I love my wife, but I wonder (East Village)
So, yes, I know my wife loves me. And I love her. Incredibly. If you’re lucky, you find that one person that you want to share everything with. I can honestly say that everything I do would be better if my wife was there to share it with me. I dont think a love like that comes along very often.
Of course, Im a red blooded American man, and I love women. I love to look. I love to imagine. Friends say that my personality can be an asset to me hooking up with beautiful women, were I to decide to seek greener pastures. I dont consider myself a ‘good looking’ man. But I’m not a hideous C.H.U.D. either.
So, if Im so in love with my wife, and she’s so in love with me, why do I look? Cuz I’m a guy? Sure. Cuz whenever we fight, the word divorce is thrown out quite a bit. Yes. Sometimes I wonder if we were just meant to be really good friends, and maybe we veil our wants for divorce, so as not to admit it, even to ourselves. After all, there’s some pride that goes along with having a ‘successful’ marriage. We see our friends come and go, fight and separate, date and split up, and we feel we’ve got a good handle on how to keep a happy home.
The problems are two fold. On my end, I suffer from major depression, medicated but not controlled. My mood swings on a dime, happy to sad, content to yearning, pleased to angry. I go from normal to furious or suicidal at the drop of a hat. Thats me. Mr. Fucked Up Head.

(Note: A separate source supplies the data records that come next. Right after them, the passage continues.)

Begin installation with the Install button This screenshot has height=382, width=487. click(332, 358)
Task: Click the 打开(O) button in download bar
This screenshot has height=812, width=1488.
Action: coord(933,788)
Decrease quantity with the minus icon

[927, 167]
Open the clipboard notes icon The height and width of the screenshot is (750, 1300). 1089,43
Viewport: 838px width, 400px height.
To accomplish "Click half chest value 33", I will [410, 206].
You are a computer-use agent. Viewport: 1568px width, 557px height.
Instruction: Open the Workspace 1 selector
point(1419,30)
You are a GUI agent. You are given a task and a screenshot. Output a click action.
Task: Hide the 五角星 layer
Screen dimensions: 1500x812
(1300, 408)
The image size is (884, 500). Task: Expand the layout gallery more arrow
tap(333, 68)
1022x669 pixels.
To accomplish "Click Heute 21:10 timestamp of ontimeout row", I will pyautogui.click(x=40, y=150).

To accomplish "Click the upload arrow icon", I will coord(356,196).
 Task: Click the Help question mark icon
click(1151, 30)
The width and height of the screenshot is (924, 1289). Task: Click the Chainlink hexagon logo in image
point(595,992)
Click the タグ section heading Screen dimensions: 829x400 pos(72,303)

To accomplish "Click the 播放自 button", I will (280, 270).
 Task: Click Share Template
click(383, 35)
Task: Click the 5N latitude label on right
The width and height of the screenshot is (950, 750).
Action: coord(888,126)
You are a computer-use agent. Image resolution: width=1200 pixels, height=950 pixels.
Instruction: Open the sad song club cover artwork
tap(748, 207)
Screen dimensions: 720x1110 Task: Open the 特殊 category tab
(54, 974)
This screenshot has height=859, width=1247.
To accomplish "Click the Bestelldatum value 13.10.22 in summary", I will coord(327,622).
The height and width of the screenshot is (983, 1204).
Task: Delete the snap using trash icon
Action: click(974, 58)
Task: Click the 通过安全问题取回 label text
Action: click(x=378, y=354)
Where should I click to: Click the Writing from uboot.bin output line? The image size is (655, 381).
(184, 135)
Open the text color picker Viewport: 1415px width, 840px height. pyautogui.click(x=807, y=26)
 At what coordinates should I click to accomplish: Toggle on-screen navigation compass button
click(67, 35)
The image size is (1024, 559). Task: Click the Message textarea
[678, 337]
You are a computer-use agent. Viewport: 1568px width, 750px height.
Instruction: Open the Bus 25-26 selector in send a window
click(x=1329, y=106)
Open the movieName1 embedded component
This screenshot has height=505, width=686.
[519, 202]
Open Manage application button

On her end, she is sexually stunted and has zero self esteem. So, needless to say, I never get laid, and when I do, it’s very vanilla. I’m not looking to swing from the ceiling, but I like a woman with some confidence in her sexuality. This is sorely lacking. Which I think, more than anything else, is why I look. I wont have an affair. I dont think thats fair to my partner. I wouldnt like it, so I wont do it.
The worst of it is that I work with these really cute awesome women, and because I’m in a service industry, I’m constantly meeting new people, which include a lot of pretty ladies.
I guess, I’m afraid to take the plunge. To see whats out there. I’m afraid of not finding someone as compatible than my wife. Our issues aside, we’re awesome together. And I always said I’d only get married once. One time. I dont believe in divorce, but I’d respect the decision if thats what we came to. But I wont be walking down that aisle again, so not only do I have to find a pretty lady that I like, who will deal with my mental nonsense, my not so fair figure, who will accept me and love me unconditionally, as my wife does, but who doesnt want to be married.
Am I fooling myself? Should I just resign myself to 80% in the relationship? Is it worth it to try and throw it all away and start again, at 38?